Ты начинаешь возиться под одеялом, запрокидываешь голову, тянешь за собой шалашик твоей пещерки, всматриваешься, испытуя, точно что-то сообразив и даже заподозрив: нет — тёмный, с полировкой, громоздкий ящик секретера с откидной крышкой, твой стол, твоё «рабочее» место на месте, в углу у окна. Тетради и учебники на полках, папка с карандашными почеркушками, сами карандаши с грифелями бескомпромиссно «твёрдыми», «мягкими», или соглашательски «твёрдо-мягкими», то есть «и нашим и вашим», как однажды ты догадался перевести человеческое на предметный мiр, всё здесь, всё ты видишь, можешь встать и потрогать, взять в руки, ощутить непререкаемо совершенную материальность мiра сего. «Место на месте» — смешно как, ты улыбаешься. И как не улыбнуться, если всё как и должно быть, всё близко, всё тепло, всё уютно, всё и все — дома. Ты — любишь это: всё и всех, всё и всех твоих домашних. В первую очередь — их, их одних. И, с ними, для исключения, или самим исключением — одну девочку, из твоего класса. Но её здесь нет, нет и быть не может, как нет (а нет ли?) главного праздничного существа — ёлки.

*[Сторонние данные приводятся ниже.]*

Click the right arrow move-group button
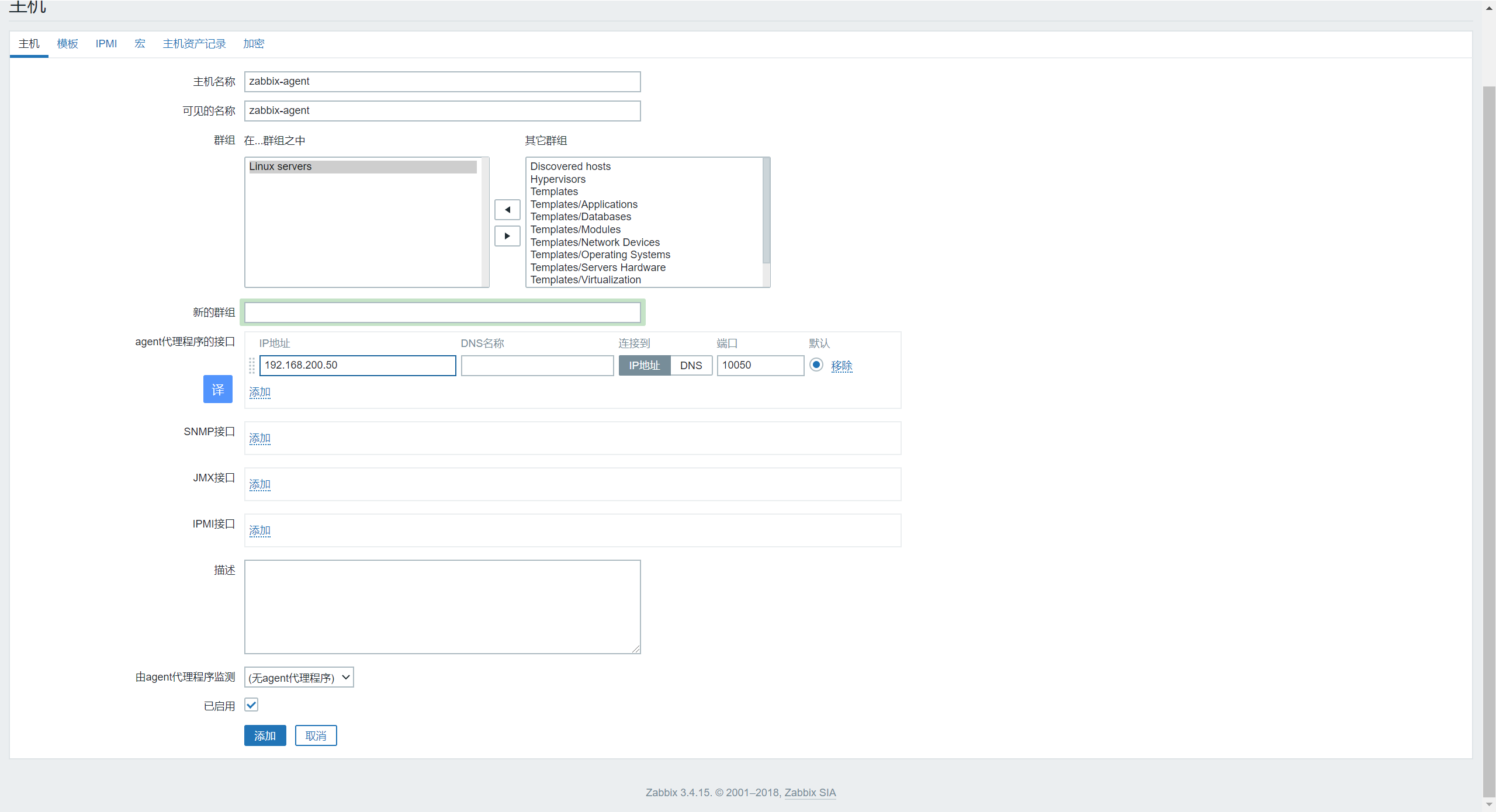Image resolution: width=1496 pixels, height=812 pixels. click(507, 236)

Как нет, почему — нет?! Тебя как подбрасывает, ты взвиваешься, позабыв об уюте пододеяльного убежища, рушишь его, садишься рывком на постели, смотришь в угол — в другой, в противный тому, где «живёт» тёмный, с полировкой, громоздкий ящик секретера с откидной крышкой, а с ним твоё «рабочее» место: нет. Ёлки ещё нет. Нет главного, именно воскресного, именно волшебного, чарующего, дарящего вольным глотком пахучего, ароматнейшего воздуха — взахлёб. А раз нет, нет и праздника. Не может быть! Ты, попереживав с минуту, вдруг находишься, успокаиваешь себя, шопотом, вслух:

— Наверное, отец сегодня её привезёт. Иногда он привозит сразу две, смеясь, оправдывается перед матерью: «Не удержался, взял и ту, и другую. Посмотри, какие красавицы! Ну?..»

***

— Окна не превращаются в двери, в двери превращаются лýны; когда луны полные, в них можно войти, когда на ущербе — через них можно подсматривать за ангелами.

— А куда можно войти через луну?

— В себя. Потому что полнее полной луны только полнота любви.

Это, наверное, самая неловкая из великого множества метафор, придуманных человеком в качестве эвфемизма таинственно невыразимому — любви, шаткому, истоптанному, донельзя изношенному и изгаженному мостику, соединяющему «прямую» и «обратную» стороны двоемiрья. Но возможно она, метафора эта — тот самый гадкий утёнок, которому — единственному из всех его собратий — суждено так разительно ярко, так катастрофически и катарсиально остро превратиться в самое близкое к небожителям существо. Как знать? Человечий мiр почти непредсказуем, признание в нём часто получает не достойный, а достоявший своё в толпкой и топкой очереди за «славой». Это хорошо, что ты вне этой странной проблемы. Это очень хорошо, это почти спасительно...

«Ты ведь не всегда был хорошим мальчиком? Даже так: тебе довольно редко выпадала удача побыть, хоть ненадолго, “хорошим мальчиком”, так? “Так”, соглашаешься ты с собой. Ты сговорчив, ты странно в этот день сговорчив. Это не похоже на тебя. Ты смирился, так просто и так легкомысленно, даже с отсутствием ёлки — главной приметы главного праздника твоей жизни. Именно жизни, да, это так, хотя может показаться странным. “Но ведь только утро, — утешаешь ты себя. — Очень раннее утро, и весь день впереди, и за этот день может случиться многое, и среди многого ёлка, и, может, не одна, а целых две. Да что: целый лес ёлок! Ведь день этот, он не то что “дольше века”, он вровень с вечностью...”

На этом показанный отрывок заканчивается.